BEGIN PAGE EXCERPT
Geo-engineering or cosmic protectionism?

June 28, 2011

“We are capable of shutting off the sun and the stars because they do not pay a dividend.” — John Maynard Keynes, 1933

Frederic Bastiat’s classic satire, “Petition of the Candlemakers Against the Sun“, has been given new relevance. Written in 1845 in defense of free trade and against national protectionism in France, it can now be applied quite literally to the cosmic protectionists who want to protect the global fossil fuel-based growth economy against “unfair” competition from sunlight — a free good. The free flow of solar radiation that powers life on earth should be diminished, suggest some, including American Enterprise Institute’s S. Thernstrom (Washington Post 6/13/09, p. A15), because it threatens the growth of our candle-making economy that requires filling the atmosphere with heat-trapping gasses. The protectionist “solution” of partially turning off the sun (by albedo-increasing particulate pollution of the atmosphere) will indeed make thermal room for more carbon-burning candles. Although this will likely increase GDP and employment, it is attended by the inconvenient fact that all life is pre-adapted by millions of years of evolution to the existing flow of solar energy. Reducing that flow cancels these adaptations wholesale — just as global warming cancels myriad existing adaptations to temperature. Artificially reducing our most basic and abundant source of low entropy (the solar flux) in order to more rapidly burn up our scarcer terrestrial source (fossil fuels), is contrary to the interests both of our species and of life in general. Add to that the fact that “candles”, and many other components of GDP, are at the margin increasingly unneeded and expensive, requiring aggressive advertising and Ponzi-style debt financing in order to be sold, and one must conclude that “geo-engineering” the world for more candles and less sunlight is an even worse idea than credit default swaps.
END PAGE EXCERPT
> **WHAT THE TASK ASKS**
Carry on the essay on geo-engineering and cosmic protectionism, starting right after its final sentence. The listing that follows plays no part in the work here.
BEGIN COLLECTED DATA
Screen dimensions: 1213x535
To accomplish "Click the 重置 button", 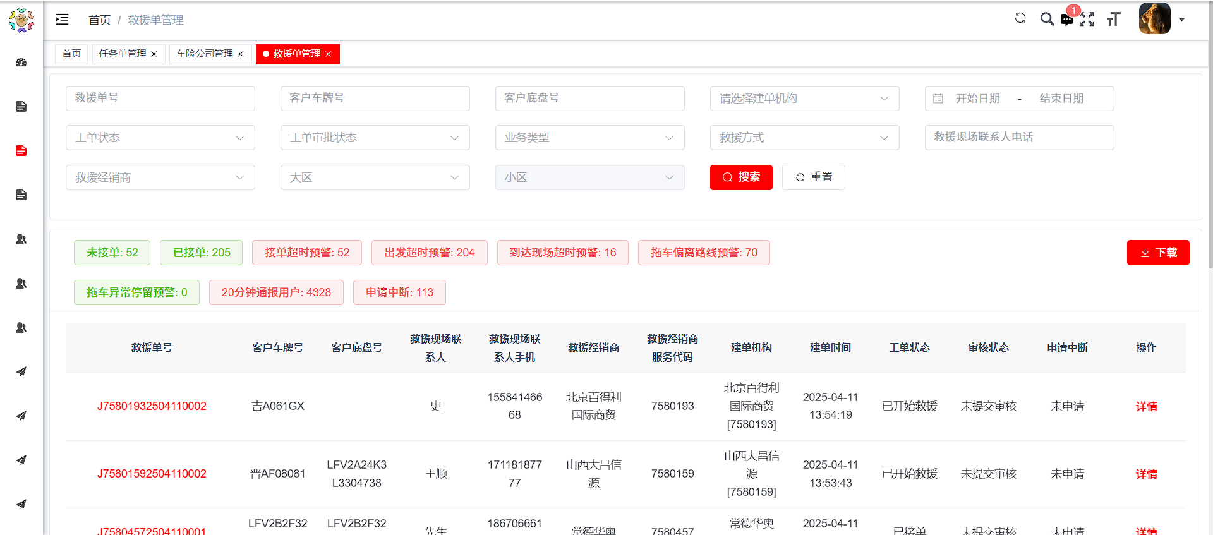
END COLLECTED DATA
> **RESPONSE TO THE TASK**
Why then do some important and intelligent people advocate geo-engineering? As the lesser evil compared to absolutely catastrophic and imminent climate disaster, they say. If the American Enterprise Institute has now stopped offering scientists money to write papers disputing global warming, and in fact has come around to the view that climate change is bad, then why have they not advocated carbon taxes or cap-auction-trade limits? Because they think the technical geo-fix is cheap and will allow us to buy time and growth to better solve the problem in the future. One more double whiskey to help us get our courage up enough to really face our growth addiction! Probably we are irrevocably committed to serious climate change and will have to bear the costs, adapt, and hasten our transition to a steady state economy at a sustainable (smaller) scale. Panicky protectionist interventions by arrogant geo-engineers to save growth for one more round will just make things worse.

At the earthly level I am no free trader, and neither was Keynes, but “shutting off the sun and the stars” to protect the fossil fuel economy is carrying protectionism to cosmic extremes. Reality has overtaken satire.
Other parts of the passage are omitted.